Document extract:
BEGIN

Personal information
- Born: James Arthur Harris May 28, 1950 Senatobia, Mississippi, U.S.
- Died: August 9, 2020 (aged 70) Oxford, Mississippi, U.S.
- Cause of death: Cardiac arrest with comorbid diabetes and COVID-19
- Spouses: ; Clara Freeman ​ ​(m. 1974; div. 2005)​ ; Emmer Jean Bradley ​(m. 2006)​
- Children: 6
- Website: kamalaspeaks.com

Professional wrestling career
- Ring name(s): Bad News Harris Giant Kamala Giant Kamala 1 Gigante Kimala Gigante Kimala 1 Giant Kimala Giant Kimala 1 Big Jim Harris Kamala Kamala 1 Kimala Lord of The Jungle The Mississippi Mauler Sugar Bear Harris Bad Leroy Brown Ugly Bear Harris
- Billed height: 6 ft 7 in (201 cm)
- Billed weight: 410 lb (186 kg)
- Billed from: Uganda, Jungles of Africa
- Trained by: Bobo Brazil "Tiny" Tim Hampton
- Debut: 1978
- Retired: 2010

= Kamala (wrestler) =

American professional wrestler (1950–2020)

James Arthur Harris (May 28, 1950 – August 9, 2020), better known by his ring name Kamala, was an American professional wrestler. Nicknamed "The Ugandan Giant", Kamala depicted a fearsome and simpleminded Ugandan. He wrestled barefoot, clad only in a loincloth, his face painted with war paint and two stars painted on his chest and a moon painted on his stomach. During his ring entrance, he sported an African mask and wielded a spear and shield. He is best known for his appearances with the World Wrestling Federation (now WWE) over the course of numerous runs in the company between 1984 and 2006. In April 2025, Harris was inducted into the Legacy wing of the WWE Hall of Fame.

END

Collected data:
BEGIN

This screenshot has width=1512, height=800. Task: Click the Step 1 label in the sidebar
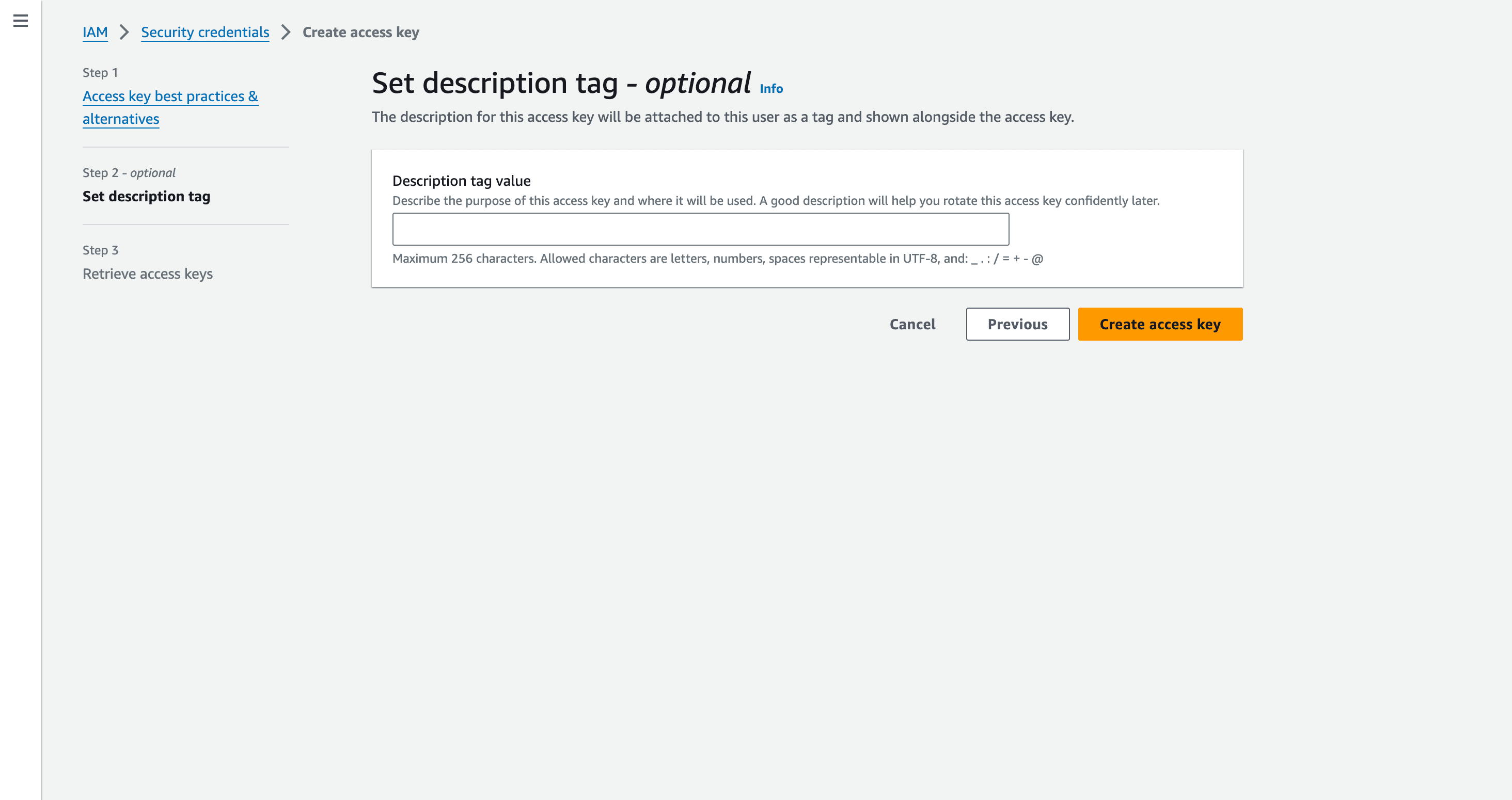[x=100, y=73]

END

Assigned task A:
Decide whether each statement agrees with the Kamala profile, giving yes or no and quoting the words of the text that decide it: (i) Kamala made his wrestling debut in 1978. (ii) Bobo Brazil was one of his trainers. (iii) He was inducted into the WWE Hall of Fame in 2006.
Assigned task B:
Retype the stretch of the Kamala profile from "Professional wrestling career" through "in (201 cm)", keeping its wording intact.

Exercise solution A:
(i) Yes: "Debut: 1978"
(ii) Yes: "Trained by: Bobo Brazil"
(iii) No: "In April 2025, Harris was inducted into the Legacy wing of the WWE Hall of Fame."

Exercise solution B:
Professional wrestling career
- Ring name(s): Bad News Harris Giant Kamala Giant Kamala 1 Gigante Kimala Gigante Kimala 1 Giant Kimala Giant Kimala 1 Big Jim Harris Kamala Kamala 1 Kimala Lord of The Jungle The Mississippi Mauler Sugar Bear Harris Bad Leroy Brown Ugly Bear Harris
- Billed height: 6 ft 7 in (201 cm)